I have been saying for years that I hate Christmas and no longer want to celebrate it. The only problem is that no one listens to me and they think I'm just being a follower. My older sister (who I look up to a lot) stopped celebrating Christmas shortly before me so everyone thinks that I am just trying to be like her. However, I have a deep passionate hate for this time of year and my own reasons for it.
Christmas is so commercialized and you don't even have to be Christian anymore to celebrate it. What does everybody keep forgetting? Christmas was supposed to be the day that we all celebrate Jesus' birthday which is actually in April. I don't believe in Jesus and I am definitely not Christian therefore celebrating it would be just stupid.
Do y'all watch tv around this time of year? It's filled with shows and commercials that teach our children to be greedy little fucks. It's all about how we need to convince the people around us to buy more shit that we don't need and probably won't use more than once. I'm not even going to start about how our children don't need to get sugared up.

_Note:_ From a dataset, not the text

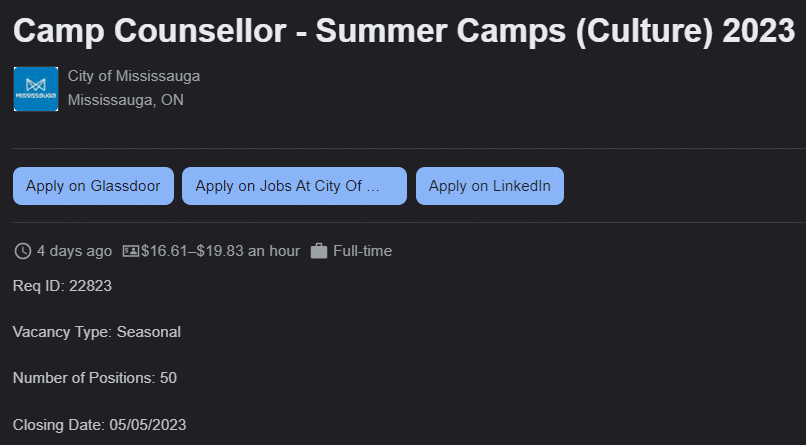Apply on Glassdoor
This screenshot has width=806, height=445.
click(x=93, y=186)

My good friends (who used to respect my wishes by not buying me anything) have now come up with "Present Day" which is celebrated on the closest Friday to Christmas (that is what I remember anyway). At least this "holiday" is obvious and doesn't hide behind a facade of celebrating some dude who was supposedly "special". Again, I don't really want to participate in this exchanging of gifts. I fully support giving to charities instead or buying a homeless/not so fortunate person a hot meal and a night in a cheap hotel. Why not just give away some stuff to a non-profit organization instead? Yes, some volunteers might steal some things but at least your heart was in the right place.
My step mother bombards me with the age-old question, "What do you want for Christmas?" and after fighting her on it for months at a time I have now started replying with "Just give me some money so I can buy drugs!" No, I don't do drugs but at least she doesn't bug me about it anymore.

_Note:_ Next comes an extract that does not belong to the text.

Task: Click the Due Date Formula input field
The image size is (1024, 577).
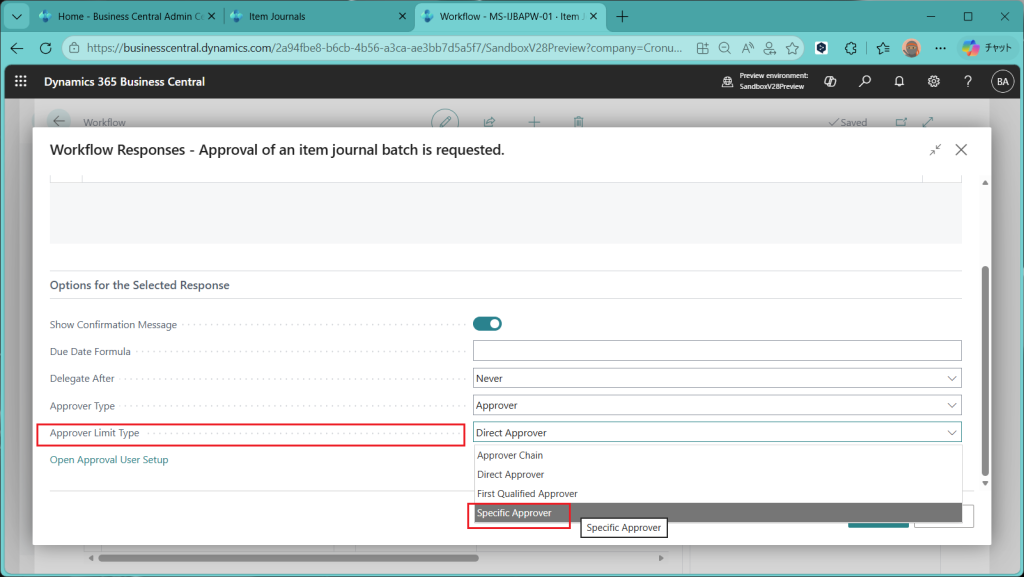Action: 716,351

I don't like the idea of being "obligated" to give my friends something. I want to be able to show that I love and care for my friends and family without the use of material objects. I want to feel free to express said feelings to said people all year round and not just during one month. I want to be able to leave my house without having an anxiety attack from all the damn Christmas shoppers. I want to be able to sit on my porch without seeing my neighbors porch all decked up. Christmas shat upon my apartment complex. Is this all too much to ask? That's it. I'm buying my own private island and moving there.
Santa is the Devil (well, he would be if I actually believed in it)!